■ PROBLEM TO SOLVE:
Retype each entry below exactly as it stands.

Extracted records

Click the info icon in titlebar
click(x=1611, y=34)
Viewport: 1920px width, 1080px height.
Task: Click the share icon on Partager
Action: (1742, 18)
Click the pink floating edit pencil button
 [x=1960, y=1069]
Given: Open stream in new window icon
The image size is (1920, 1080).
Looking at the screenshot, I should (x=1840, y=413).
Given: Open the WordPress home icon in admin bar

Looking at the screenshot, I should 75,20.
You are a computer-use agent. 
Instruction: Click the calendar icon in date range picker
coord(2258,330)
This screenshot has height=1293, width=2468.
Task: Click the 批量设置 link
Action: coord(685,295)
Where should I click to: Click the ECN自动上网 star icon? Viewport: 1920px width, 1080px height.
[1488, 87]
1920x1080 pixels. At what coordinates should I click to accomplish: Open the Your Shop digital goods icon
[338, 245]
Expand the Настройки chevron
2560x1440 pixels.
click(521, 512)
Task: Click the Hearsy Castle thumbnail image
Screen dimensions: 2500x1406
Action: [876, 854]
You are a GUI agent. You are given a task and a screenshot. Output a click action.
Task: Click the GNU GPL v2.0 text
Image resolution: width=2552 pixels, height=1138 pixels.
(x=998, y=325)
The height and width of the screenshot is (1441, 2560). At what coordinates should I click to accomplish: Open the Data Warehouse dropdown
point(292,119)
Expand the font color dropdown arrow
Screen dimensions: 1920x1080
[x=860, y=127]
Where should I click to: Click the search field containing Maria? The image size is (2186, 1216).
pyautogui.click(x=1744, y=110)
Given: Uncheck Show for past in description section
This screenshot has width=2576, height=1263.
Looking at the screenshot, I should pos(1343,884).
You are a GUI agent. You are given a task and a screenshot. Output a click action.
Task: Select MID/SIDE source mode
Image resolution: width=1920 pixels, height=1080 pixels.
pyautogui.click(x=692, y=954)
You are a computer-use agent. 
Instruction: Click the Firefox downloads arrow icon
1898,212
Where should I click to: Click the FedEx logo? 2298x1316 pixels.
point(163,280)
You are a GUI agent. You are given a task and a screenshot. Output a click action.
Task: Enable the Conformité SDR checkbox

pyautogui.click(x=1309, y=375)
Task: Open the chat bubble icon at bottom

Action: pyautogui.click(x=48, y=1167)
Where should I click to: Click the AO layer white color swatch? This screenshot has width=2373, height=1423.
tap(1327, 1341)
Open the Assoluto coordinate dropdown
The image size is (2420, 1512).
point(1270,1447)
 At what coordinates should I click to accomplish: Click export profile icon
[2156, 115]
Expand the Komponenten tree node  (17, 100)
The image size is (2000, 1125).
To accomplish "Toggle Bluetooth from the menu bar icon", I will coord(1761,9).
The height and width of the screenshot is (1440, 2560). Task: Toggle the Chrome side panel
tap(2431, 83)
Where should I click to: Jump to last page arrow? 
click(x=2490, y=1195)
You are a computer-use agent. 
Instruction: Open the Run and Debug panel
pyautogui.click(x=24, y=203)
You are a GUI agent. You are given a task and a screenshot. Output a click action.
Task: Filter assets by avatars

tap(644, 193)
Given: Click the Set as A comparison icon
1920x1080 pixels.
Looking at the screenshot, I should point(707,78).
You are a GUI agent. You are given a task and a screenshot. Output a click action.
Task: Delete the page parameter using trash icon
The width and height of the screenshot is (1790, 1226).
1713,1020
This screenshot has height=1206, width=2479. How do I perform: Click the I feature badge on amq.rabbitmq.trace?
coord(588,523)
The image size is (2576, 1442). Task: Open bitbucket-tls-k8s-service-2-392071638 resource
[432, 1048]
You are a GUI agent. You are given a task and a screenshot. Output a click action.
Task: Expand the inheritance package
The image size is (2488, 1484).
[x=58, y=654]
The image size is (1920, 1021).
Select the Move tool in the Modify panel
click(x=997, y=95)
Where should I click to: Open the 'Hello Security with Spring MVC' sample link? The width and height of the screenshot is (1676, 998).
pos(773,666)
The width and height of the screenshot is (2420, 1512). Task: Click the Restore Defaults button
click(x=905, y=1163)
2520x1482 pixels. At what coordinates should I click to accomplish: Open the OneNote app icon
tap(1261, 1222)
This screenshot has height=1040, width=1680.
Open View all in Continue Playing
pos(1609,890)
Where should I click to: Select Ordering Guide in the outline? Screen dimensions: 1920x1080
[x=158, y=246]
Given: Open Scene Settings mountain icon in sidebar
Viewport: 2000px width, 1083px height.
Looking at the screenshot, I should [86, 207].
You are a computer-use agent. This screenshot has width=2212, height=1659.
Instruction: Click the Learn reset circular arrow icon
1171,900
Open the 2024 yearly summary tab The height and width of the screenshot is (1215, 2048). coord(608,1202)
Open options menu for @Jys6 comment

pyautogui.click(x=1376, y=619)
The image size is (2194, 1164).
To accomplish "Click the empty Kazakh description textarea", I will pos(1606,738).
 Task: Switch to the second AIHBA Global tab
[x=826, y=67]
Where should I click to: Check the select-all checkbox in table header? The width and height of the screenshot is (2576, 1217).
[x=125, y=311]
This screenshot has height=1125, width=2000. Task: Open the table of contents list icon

■ EXERCISE OUTPUT:
Click the info icon in titlebar
click(x=1611, y=34)
Viewport: 1920px width, 1080px height.
Task: Click the share icon on Partager
Action: (1742, 18)
Click the pink floating edit pencil button
 [x=1960, y=1069]
Given: Open stream in new window icon
The image size is (1920, 1080).
Looking at the screenshot, I should (x=1840, y=413).
Given: Open the WordPress home icon in admin bar

Looking at the screenshot, I should 75,20.
You are a computer-use agent. 
Instruction: Click the calendar icon in date range picker
coord(2258,330)
This screenshot has height=1293, width=2468.
Task: Click the 批量设置 link
Action: coord(685,295)
Where should I click to: Click the ECN自动上网 star icon? Viewport: 1920px width, 1080px height.
[1488, 87]
1920x1080 pixels. At what coordinates should I click to accomplish: Open the Your Shop digital goods icon
[338, 245]
Expand the Настройки chevron
2560x1440 pixels.
click(521, 512)
Task: Click the Hearsy Castle thumbnail image
Screen dimensions: 2500x1406
Action: [876, 854]
You are a GUI agent. You are given a task and a screenshot. Output a click action.
Task: Click the GNU GPL v2.0 text
Image resolution: width=2552 pixels, height=1138 pixels.
(x=998, y=325)
The height and width of the screenshot is (1441, 2560). At what coordinates should I click to accomplish: Open the Data Warehouse dropdown
point(292,119)
Expand the font color dropdown arrow
Screen dimensions: 1920x1080
[x=860, y=127]
Where should I click to: Click the search field containing Maria? The image size is (2186, 1216).
pyautogui.click(x=1744, y=110)
Given: Uncheck Show for past in description section
This screenshot has width=2576, height=1263.
Looking at the screenshot, I should pos(1343,884).
You are a GUI agent. You are given a task and a screenshot. Output a click action.
Task: Select MID/SIDE source mode
Image resolution: width=1920 pixels, height=1080 pixels.
pyautogui.click(x=692, y=954)
You are a computer-use agent. 
Instruction: Click the Firefox downloads arrow icon
1898,212
Where should I click to: Click the FedEx logo? 2298x1316 pixels.
point(163,280)
You are a GUI agent. You are given a task and a screenshot. Output a click action.
Task: Enable the Conformité SDR checkbox

pyautogui.click(x=1309, y=375)
Task: Open the chat bubble icon at bottom

Action: pyautogui.click(x=48, y=1167)
Where should I click to: Click the AO layer white color swatch? This screenshot has width=2373, height=1423.
tap(1327, 1341)
Open the Assoluto coordinate dropdown
The image size is (2420, 1512).
point(1270,1447)
 At what coordinates should I click to accomplish: Click export profile icon
[2156, 115]
Expand the Komponenten tree node  (17, 100)
The image size is (2000, 1125).
To accomplish "Toggle Bluetooth from the menu bar icon", I will coord(1761,9).
The height and width of the screenshot is (1440, 2560). Task: Toggle the Chrome side panel
tap(2431, 83)
Where should I click to: Jump to last page arrow? 
click(x=2490, y=1195)
You are a computer-use agent. 
Instruction: Open the Run and Debug panel
pyautogui.click(x=24, y=203)
You are a GUI agent. You are given a task and a screenshot. Output a click action.
Task: Filter assets by avatars

tap(644, 193)
Given: Click the Set as A comparison icon
1920x1080 pixels.
Looking at the screenshot, I should point(707,78).
You are a GUI agent. You are given a task and a screenshot. Output a click action.
Task: Delete the page parameter using trash icon
The width and height of the screenshot is (1790, 1226).
1713,1020
This screenshot has height=1206, width=2479. How do I perform: Click the I feature badge on amq.rabbitmq.trace?
coord(588,523)
The image size is (2576, 1442). Task: Open bitbucket-tls-k8s-service-2-392071638 resource
[432, 1048]
You are a GUI agent. You are given a task and a screenshot. Output a click action.
Task: Expand the inheritance package
The image size is (2488, 1484).
[x=58, y=654]
The image size is (1920, 1021).
Select the Move tool in the Modify panel
click(x=997, y=95)
Where should I click to: Open the 'Hello Security with Spring MVC' sample link? The width and height of the screenshot is (1676, 998).
pos(773,666)
The width and height of the screenshot is (2420, 1512). Task: Click the Restore Defaults button
click(x=905, y=1163)
2520x1482 pixels. At what coordinates should I click to accomplish: Open the OneNote app icon
tap(1261, 1222)
This screenshot has height=1040, width=1680.
Open View all in Continue Playing
pos(1609,890)
Where should I click to: Select Ordering Guide in the outline? Screen dimensions: 1920x1080
[x=158, y=246]
Given: Open Scene Settings mountain icon in sidebar
Viewport: 2000px width, 1083px height.
Looking at the screenshot, I should [86, 207].
You are a computer-use agent. This screenshot has width=2212, height=1659.
Instruction: Click the Learn reset circular arrow icon
1171,900
Open the 2024 yearly summary tab The height and width of the screenshot is (1215, 2048). coord(608,1202)
Open options menu for @Jys6 comment

pyautogui.click(x=1376, y=619)
The image size is (2194, 1164).
To accomplish "Click the empty Kazakh description textarea", I will pos(1606,738).
 Task: Switch to the second AIHBA Global tab
[x=826, y=67]
Where should I click to: Check the select-all checkbox in table header? The width and height of the screenshot is (2576, 1217).
[x=125, y=311]
This screenshot has height=1125, width=2000. Task: Open the table of contents list icon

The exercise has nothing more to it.